Miles de personas reclaman al Museo Metropolitano de Nueva York que retire (o contextualice -dicen-) una pintura de Balthus («Teresa soñando») en que se representa a una adolescente en actitud sexualmente «sugerente». La persona que inició la reclamación estima que exhibir este tipo de pinturas puede fomentar el acoso a mujeres, la cosificación sexual de niños, u otras perversidades como el voyeurismo (sic).

¿Sorprendente? Para nada. Si la sociedad cree justo que se censure (por sexista) un anuncio publicitario, un videoclip o un mensaje de twitter, ¿por qué no también un cuadro o un libro? ¿Por qué raro privilegio no iban a ser censurados Goya o Quevedo, Balthus o Schopenhauer, por promover (por ejemplo) la cosificación sexual de la mujer o la misoginia? ¿No habría que hacerlo, incluso, con más fuerza, dada su condición de clásicos y el prestigio que se les supone?

Advierto, de paso, como el ardor justiciero se inclina últimamente hacia la moral sexual y los asuntos de género, descuidando otras cuestiones no menos graves (sino más). ¿Cuántos exigen hoy -por ejemplo- la censura de imágenes (películas, series, canciones...) que «normalizan» nuestro modo de vida consumista, expoliador y esclavizante (también de niños)? Casi nadie. Pero eso sí: la pintura de una adolescente con las piernas no convenientemente cruzadas -y su presunta incitación a la pedofilia- es «un terrible escándalo» ante el que hay que movilizarse.

¿Qué hacer, pues, con la censura? ¿Debemos ser consecuentes e implantarla a tutiplén (ampliándola a los museos, las bibliotecas, y a todos los asuntos moralmente reprobables -no solo a los sexuales-)?... Creo que la respuesta debe ser no. Nada de censura. No es inteligente. No sirve de nada. Porque el problema no está en lo que se mira y podemos censurar, sino en cómo lo miramos, esto es, en cómo de educada tenemos la mirada.

¿Y qué es eso de educar la mirada? Toda mirada es interpretación, una forma de orientarse en el laberinto de significados que proyectamos en lo que vemos. Por eso «educar la mirada» no es solo enseñarle a «leer» lo que ve (un cuadro, un producto audiovisual...), aludiendo a los códigos correspondientes, sino algo mucho más importante: enseñarle a ser consciente de las ideas que, a través de tales códigos, se proyectan en la «lectura». Vemos según lo que pensamos (y no al revés, piénsenlo). Podemos ver a «una joven indignamente cosificada» en el mismo cuadro en que otros ven a «una mujer expresando líbremente su libido». Todo depende de lo que tengamos en la cabeza.
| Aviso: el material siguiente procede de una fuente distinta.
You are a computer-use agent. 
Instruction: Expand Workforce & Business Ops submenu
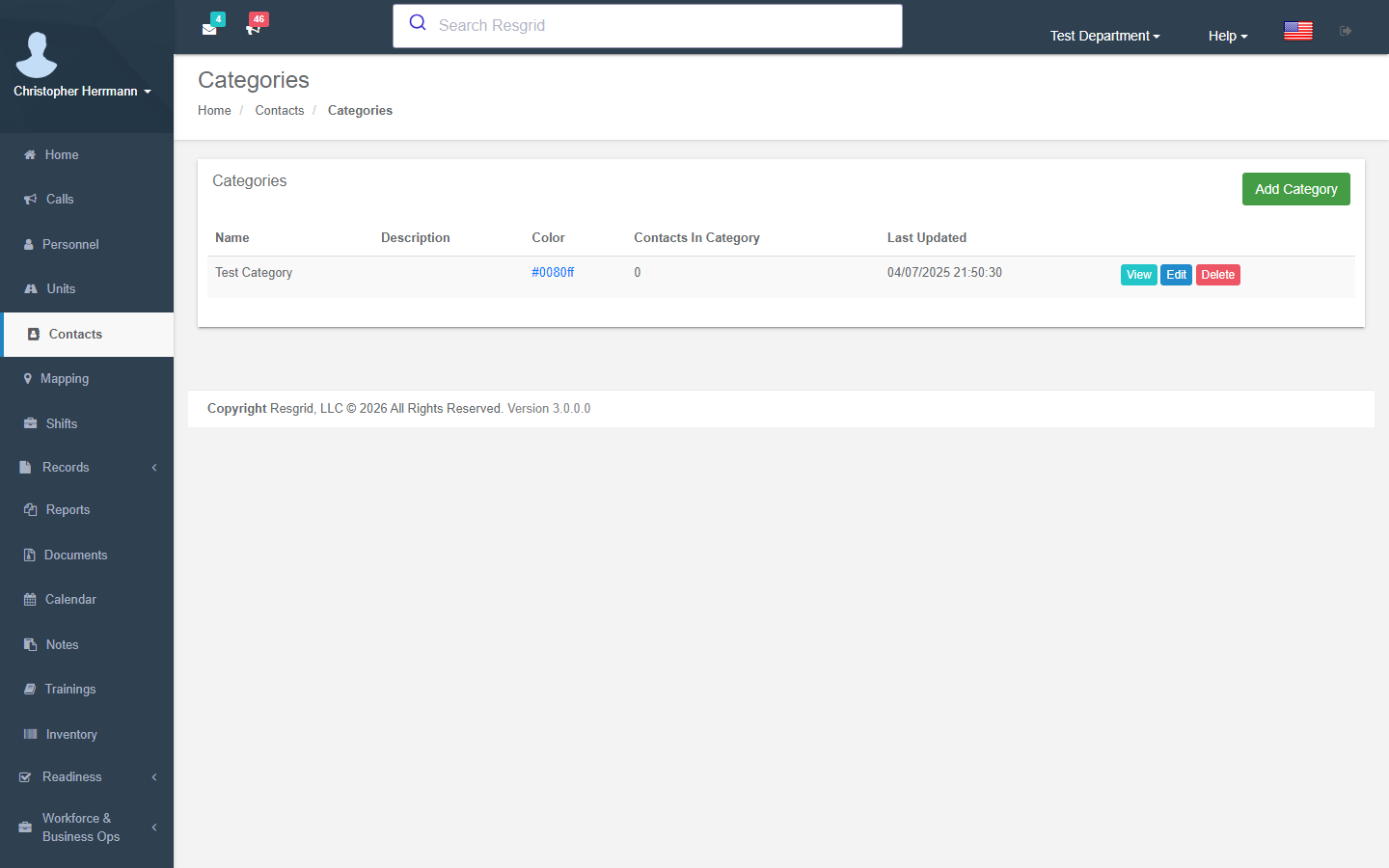87,827
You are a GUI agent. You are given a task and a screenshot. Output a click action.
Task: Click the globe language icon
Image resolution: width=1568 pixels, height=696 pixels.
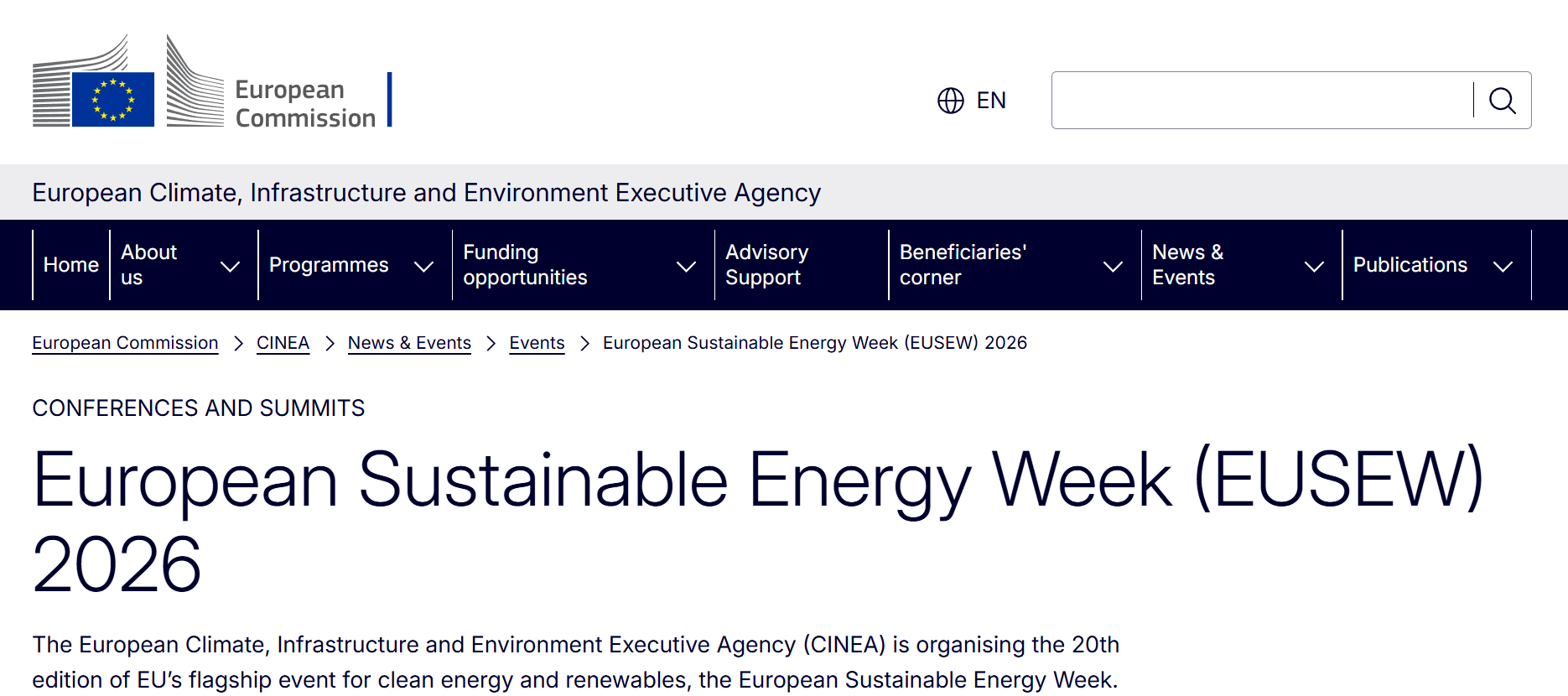click(950, 101)
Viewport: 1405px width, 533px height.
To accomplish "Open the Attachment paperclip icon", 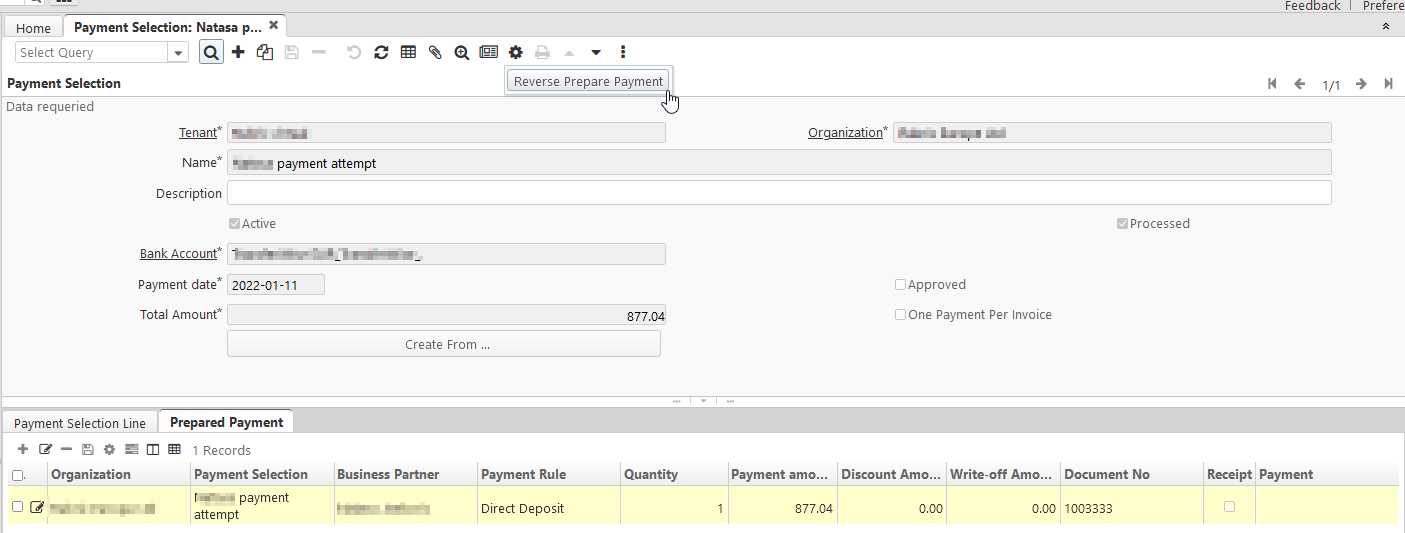I will pyautogui.click(x=435, y=52).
Educar la mirada y, en general, la sensibilidad, es lo que se llama «educación estética» (otro de los aspectos casi totalmente olvidado en los planes de estudio). Y la educación estética es aquella que utiliza las imágenes y el arte como pretexto para la reflexión crítica y la clarificación de valores e ideas. No se trata de aprender a crear esas imágenes (para eso ya están las enseñanzas artísticas y técnicas) sino de interpretarlas y pensarlas desde una disposición crítica y filosóficamente exigente para, así, verlas y gozarlas de otra manera.

Para alguien así educado una imagen u objeto estético ya no es un mero producto de consumo que nos imprime placentera e inadvertidamente cierto mensaje (por ejemplo, sexista), como si este no tuviera nada que ver con nosotros, sino un motivo para la experiencia emancipadora en que el observador descubre y confronta conscientemente sus valores y creencias (y las de los demás) a partir del juego interpretativo que propone la imagen.

Esta educación estética -que es, también, emocional- debería ser parte importantísima de la formación de los ciudadanos. A través de imágenes y emociones es como empiezan los niños a sostener sus creencias, los adolescentes a enamorarse, los adultos a crear prejuicios, y mil cosas más. Una adecuada educación estética sería así, y entre otras cosas, la que enseñara a transformar la creencia en reflexión, la pasión en deseo activo, o el prejuicio en juicio fundado. Solo así, ante una mirada bien educada (reflexiva, activa y juiciosa), la censura perdería definitivamente su razón de ser. Si es que alguna vez la tuvo.